Provided text ▸
— BEGIN —
These days I often purchase The Independent on a Saturday (my apologies to those Canadian and other readers to whom these titles are meaningless) in part because it has a decent listings section, but the mainstay of my print media habit is that doyen of the British Sunday press – The Observer. I don’t recall exactly when it was that I started reading The Observer, though it must have been either in the late 70s or early 80s, but since happily surrendering myself to the timeless tradition of devoting a sizable chunk of my Sundays to ‘the Papers’ I have seldom missed an edition. I follow The Observer now for same reasons that I ever did – the quality if the thinking and the quality of the writing.

Two recent articles caught my eye. The first piece concerns the documentary film ‘Inequality for All‘ – winner of the special jury prize at this year’s Sundance Film Festival – whilst the second is from one of The Observer’s regular political columnists – Nick Cohen. Though ostensibly unrelated both pieces address a subject that has been much in my mind of late – the ever growing gap between the richest and the poorest in our society… indeed between the richest and all of the rest of us!
— END —
Listed entries ▸
— BEGIN —
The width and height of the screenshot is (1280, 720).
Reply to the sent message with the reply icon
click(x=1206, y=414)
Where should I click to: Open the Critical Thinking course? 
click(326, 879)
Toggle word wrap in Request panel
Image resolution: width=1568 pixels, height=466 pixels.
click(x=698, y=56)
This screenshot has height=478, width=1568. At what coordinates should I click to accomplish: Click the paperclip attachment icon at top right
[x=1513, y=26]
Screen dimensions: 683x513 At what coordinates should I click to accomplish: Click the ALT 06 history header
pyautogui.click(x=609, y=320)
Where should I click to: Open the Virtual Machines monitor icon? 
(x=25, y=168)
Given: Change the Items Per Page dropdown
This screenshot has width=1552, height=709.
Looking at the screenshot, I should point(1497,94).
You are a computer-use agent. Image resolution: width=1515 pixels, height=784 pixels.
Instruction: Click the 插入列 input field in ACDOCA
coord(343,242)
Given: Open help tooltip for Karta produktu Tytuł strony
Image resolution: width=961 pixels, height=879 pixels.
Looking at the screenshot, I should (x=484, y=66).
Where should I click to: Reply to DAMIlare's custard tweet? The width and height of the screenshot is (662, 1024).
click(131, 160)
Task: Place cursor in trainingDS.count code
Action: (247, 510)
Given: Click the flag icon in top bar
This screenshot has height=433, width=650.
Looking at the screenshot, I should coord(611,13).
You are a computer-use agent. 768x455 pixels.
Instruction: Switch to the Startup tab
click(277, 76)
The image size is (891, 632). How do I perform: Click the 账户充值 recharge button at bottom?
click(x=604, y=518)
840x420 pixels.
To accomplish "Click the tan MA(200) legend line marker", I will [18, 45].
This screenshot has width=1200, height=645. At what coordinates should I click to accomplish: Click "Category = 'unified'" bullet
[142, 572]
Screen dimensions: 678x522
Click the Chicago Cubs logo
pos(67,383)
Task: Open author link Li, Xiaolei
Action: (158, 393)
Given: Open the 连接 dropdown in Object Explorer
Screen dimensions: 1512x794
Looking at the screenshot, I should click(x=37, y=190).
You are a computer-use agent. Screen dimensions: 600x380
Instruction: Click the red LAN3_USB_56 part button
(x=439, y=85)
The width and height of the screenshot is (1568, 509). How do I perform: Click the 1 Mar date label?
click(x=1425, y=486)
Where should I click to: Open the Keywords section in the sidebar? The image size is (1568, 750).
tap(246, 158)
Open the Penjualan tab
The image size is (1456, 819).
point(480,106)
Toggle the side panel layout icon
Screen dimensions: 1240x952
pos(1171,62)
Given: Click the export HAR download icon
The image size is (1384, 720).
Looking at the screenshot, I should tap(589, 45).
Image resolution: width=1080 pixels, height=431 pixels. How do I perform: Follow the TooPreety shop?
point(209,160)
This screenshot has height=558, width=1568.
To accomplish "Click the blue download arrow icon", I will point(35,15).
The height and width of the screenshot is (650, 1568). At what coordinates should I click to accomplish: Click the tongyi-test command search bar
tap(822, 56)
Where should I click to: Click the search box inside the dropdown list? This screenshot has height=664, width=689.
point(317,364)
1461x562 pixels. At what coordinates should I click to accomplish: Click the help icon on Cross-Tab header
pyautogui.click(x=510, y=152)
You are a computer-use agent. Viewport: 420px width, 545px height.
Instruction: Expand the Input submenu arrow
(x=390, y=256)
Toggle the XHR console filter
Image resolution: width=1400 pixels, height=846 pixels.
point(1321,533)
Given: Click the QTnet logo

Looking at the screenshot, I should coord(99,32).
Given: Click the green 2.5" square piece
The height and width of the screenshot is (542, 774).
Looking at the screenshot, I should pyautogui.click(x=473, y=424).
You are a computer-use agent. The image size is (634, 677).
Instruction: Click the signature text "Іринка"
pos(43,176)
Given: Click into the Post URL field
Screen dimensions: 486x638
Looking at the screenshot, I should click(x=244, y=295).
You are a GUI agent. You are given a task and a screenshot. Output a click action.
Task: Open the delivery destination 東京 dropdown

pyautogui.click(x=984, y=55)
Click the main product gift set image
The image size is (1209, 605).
— END —
Required task ▸ List every proper name of a publication, film, event, or person in the newspaper-reading passage. The data isn't needed here.

Answer to this task ▸
- The Independent
- The Observer
- Inequality for All
- Sundance Film Festival
- Nick Cohen